# TASK OBJECTIVE
The entries below should be transcribed exactly, every one of them.
........
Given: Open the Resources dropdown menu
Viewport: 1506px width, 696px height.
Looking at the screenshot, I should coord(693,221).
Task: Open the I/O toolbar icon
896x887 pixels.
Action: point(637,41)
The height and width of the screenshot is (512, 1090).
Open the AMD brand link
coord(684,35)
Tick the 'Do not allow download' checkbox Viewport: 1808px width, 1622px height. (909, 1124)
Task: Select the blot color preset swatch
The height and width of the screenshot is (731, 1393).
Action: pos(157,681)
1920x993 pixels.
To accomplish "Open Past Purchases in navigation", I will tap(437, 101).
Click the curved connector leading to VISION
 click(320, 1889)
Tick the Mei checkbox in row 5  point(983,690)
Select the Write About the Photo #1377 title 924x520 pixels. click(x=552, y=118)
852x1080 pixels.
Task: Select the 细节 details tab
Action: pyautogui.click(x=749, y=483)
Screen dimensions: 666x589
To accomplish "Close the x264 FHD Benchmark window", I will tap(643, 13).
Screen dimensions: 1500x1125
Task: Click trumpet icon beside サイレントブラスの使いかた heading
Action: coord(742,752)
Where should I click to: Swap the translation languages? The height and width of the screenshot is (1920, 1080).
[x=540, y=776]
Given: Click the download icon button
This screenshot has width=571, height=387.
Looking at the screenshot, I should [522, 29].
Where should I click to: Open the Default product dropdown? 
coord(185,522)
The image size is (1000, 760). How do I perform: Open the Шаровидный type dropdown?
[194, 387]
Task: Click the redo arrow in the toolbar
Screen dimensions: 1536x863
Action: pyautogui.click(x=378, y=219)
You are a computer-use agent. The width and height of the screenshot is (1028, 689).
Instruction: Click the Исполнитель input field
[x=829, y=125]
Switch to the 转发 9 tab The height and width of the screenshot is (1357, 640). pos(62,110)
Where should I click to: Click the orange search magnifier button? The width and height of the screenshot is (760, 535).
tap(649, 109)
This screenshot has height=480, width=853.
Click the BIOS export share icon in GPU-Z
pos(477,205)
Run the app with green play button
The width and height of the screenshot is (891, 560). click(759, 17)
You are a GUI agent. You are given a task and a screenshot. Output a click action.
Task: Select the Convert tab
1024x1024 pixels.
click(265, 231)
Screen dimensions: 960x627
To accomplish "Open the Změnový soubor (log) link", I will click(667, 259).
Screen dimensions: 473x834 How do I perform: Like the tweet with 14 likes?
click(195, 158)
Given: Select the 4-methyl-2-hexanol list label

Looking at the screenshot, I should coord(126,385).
........
# SOLUTION BELOW
Given: Open the Resources dropdown menu
Viewport: 1506px width, 696px height.
Looking at the screenshot, I should coord(693,221).
Task: Open the I/O toolbar icon
896x887 pixels.
Action: point(637,41)
The height and width of the screenshot is (512, 1090).
Open the AMD brand link
coord(684,35)
Tick the 'Do not allow download' checkbox Viewport: 1808px width, 1622px height. (909, 1124)
Task: Select the blot color preset swatch
The height and width of the screenshot is (731, 1393).
Action: pos(157,681)
1920x993 pixels.
To accomplish "Open Past Purchases in navigation", I will tap(437, 101).
Click the curved connector leading to VISION
 click(320, 1889)
Tick the Mei checkbox in row 5  point(983,690)
Select the Write About the Photo #1377 title 924x520 pixels. click(x=552, y=118)
852x1080 pixels.
Task: Select the 细节 details tab
Action: pyautogui.click(x=749, y=483)
Screen dimensions: 666x589
To accomplish "Close the x264 FHD Benchmark window", I will tap(643, 13).
Screen dimensions: 1500x1125
Task: Click trumpet icon beside サイレントブラスの使いかた heading
Action: coord(742,752)
Where should I click to: Swap the translation languages? The height and width of the screenshot is (1920, 1080).
[x=540, y=776]
Given: Click the download icon button
This screenshot has width=571, height=387.
Looking at the screenshot, I should [522, 29].
Where should I click to: Open the Default product dropdown? 
coord(185,522)
The image size is (1000, 760). How do I perform: Open the Шаровидный type dropdown?
[194, 387]
Task: Click the redo arrow in the toolbar
Screen dimensions: 1536x863
Action: pyautogui.click(x=378, y=219)
You are a computer-use agent. The width and height of the screenshot is (1028, 689).
Instruction: Click the Исполнитель input field
[x=829, y=125]
Switch to the 转发 9 tab The height and width of the screenshot is (1357, 640). pos(62,110)
Where should I click to: Click the orange search magnifier button? The width and height of the screenshot is (760, 535).
tap(649, 109)
This screenshot has height=480, width=853.
Click the BIOS export share icon in GPU-Z
pos(477,205)
Run the app with green play button
The width and height of the screenshot is (891, 560). click(759, 17)
You are a GUI agent. You are given a task and a screenshot. Output a click action.
Task: Select the Convert tab
1024x1024 pixels.
click(265, 231)
Screen dimensions: 960x627
To accomplish "Open the Změnový soubor (log) link", I will click(667, 259).
Screen dimensions: 473x834 How do I perform: Like the tweet with 14 likes?
click(195, 158)
Given: Select the 4-methyl-2-hexanol list label

Looking at the screenshot, I should coord(126,385).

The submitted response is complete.